> Rows from a dataset
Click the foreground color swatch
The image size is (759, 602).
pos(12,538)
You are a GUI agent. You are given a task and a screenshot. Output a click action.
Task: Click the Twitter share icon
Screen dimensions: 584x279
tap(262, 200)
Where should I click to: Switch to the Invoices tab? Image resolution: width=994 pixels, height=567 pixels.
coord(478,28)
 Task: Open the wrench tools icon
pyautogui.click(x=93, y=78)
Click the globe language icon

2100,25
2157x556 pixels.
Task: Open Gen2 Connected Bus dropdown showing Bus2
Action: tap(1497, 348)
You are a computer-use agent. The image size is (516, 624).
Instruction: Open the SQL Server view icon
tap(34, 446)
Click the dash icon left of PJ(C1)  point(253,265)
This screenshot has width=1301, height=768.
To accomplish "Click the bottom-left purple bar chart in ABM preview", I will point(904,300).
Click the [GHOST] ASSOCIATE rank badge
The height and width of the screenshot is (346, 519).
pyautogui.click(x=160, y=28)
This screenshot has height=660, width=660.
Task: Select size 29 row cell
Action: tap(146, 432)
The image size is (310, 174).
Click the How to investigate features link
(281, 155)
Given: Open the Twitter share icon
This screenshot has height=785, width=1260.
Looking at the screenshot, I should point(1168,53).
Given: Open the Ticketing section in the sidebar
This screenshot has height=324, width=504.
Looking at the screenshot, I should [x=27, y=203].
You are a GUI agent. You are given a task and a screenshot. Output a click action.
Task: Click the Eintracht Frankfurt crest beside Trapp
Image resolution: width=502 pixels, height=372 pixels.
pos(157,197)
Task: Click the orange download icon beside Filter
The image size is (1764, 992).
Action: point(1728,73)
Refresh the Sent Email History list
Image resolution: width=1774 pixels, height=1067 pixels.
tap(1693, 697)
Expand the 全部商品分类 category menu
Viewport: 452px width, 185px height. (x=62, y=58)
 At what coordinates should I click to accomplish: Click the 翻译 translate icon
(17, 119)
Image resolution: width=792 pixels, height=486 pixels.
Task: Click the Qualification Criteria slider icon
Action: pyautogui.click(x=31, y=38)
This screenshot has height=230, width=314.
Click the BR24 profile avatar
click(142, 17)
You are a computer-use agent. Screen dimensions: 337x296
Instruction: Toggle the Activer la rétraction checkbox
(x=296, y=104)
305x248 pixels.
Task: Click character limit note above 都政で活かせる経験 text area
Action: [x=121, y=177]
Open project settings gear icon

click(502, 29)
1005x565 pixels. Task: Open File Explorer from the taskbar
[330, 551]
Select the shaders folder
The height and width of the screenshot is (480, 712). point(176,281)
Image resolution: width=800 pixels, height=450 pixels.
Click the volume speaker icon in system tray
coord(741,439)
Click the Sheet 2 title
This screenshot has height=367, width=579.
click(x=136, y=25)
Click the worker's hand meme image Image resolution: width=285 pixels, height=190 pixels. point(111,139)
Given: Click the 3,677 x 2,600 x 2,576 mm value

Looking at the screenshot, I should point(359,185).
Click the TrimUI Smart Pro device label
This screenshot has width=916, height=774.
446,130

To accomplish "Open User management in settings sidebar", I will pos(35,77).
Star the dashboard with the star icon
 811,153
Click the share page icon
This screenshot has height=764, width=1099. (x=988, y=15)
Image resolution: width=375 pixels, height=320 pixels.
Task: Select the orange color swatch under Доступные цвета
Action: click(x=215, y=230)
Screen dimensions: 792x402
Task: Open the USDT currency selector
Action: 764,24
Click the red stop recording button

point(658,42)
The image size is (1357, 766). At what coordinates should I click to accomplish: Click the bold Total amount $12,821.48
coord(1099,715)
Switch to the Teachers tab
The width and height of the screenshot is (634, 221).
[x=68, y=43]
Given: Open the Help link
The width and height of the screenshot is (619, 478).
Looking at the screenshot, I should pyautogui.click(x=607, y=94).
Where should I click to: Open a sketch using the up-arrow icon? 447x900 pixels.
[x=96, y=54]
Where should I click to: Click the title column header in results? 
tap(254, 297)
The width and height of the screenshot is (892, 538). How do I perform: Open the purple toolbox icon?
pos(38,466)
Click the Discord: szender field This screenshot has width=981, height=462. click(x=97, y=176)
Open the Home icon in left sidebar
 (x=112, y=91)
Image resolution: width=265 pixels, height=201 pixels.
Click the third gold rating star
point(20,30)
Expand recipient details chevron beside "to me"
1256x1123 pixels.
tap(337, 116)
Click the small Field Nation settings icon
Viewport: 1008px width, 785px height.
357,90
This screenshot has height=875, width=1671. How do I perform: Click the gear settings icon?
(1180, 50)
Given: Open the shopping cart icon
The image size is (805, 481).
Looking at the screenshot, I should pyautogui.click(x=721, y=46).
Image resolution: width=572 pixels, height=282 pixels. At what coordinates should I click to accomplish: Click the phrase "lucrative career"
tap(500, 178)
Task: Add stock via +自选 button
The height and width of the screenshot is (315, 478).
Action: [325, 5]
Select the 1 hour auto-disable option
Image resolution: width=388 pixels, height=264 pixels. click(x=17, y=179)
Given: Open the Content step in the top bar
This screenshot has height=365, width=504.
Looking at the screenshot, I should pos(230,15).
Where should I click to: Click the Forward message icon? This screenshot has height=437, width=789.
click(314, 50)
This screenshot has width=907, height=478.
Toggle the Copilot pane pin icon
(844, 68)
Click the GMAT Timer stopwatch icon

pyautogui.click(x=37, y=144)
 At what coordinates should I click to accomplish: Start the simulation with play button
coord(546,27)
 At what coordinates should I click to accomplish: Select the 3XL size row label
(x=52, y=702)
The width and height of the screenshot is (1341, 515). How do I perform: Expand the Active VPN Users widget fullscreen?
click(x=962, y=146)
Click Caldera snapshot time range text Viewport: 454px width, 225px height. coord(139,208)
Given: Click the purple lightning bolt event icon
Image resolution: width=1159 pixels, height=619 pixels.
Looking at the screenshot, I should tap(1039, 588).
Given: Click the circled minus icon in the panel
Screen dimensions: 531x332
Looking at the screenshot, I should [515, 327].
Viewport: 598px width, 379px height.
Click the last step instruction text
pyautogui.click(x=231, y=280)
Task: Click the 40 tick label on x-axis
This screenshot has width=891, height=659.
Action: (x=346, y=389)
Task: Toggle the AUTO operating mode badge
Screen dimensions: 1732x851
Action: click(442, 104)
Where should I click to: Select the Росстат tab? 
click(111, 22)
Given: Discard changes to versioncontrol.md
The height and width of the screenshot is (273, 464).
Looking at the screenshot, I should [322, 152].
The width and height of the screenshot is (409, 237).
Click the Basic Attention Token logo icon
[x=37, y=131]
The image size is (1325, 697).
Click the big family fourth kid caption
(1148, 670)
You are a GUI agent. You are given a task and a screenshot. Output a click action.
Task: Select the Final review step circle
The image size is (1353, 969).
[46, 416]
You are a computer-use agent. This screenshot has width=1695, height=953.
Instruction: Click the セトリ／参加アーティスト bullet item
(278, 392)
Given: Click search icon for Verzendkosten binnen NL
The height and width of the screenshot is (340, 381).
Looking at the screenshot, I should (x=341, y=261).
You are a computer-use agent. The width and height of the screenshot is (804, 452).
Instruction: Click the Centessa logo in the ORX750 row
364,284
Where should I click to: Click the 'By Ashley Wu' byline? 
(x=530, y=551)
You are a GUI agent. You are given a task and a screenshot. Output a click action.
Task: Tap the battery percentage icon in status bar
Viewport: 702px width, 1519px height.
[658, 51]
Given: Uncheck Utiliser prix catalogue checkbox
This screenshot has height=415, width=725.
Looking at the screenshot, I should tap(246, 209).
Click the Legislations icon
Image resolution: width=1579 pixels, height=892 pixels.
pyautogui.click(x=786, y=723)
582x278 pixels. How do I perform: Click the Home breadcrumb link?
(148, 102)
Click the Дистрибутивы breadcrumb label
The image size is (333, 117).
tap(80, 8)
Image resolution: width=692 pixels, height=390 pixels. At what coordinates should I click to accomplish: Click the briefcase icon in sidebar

> OBJECTIVE
Identify every line in the data above that contains the string "computer" and copy each of those lines. Only matches with the same capitalization count.

> EXERCISE RESULT
You are a computer-use agent. The image size is (516, 624).
You are a computer-use agent. Screen dimensions: 337x296
You are a computer-use agent. This screenshot has width=1695, height=953.
You are a computer-use agent. The width and height of the screenshot is (804, 452).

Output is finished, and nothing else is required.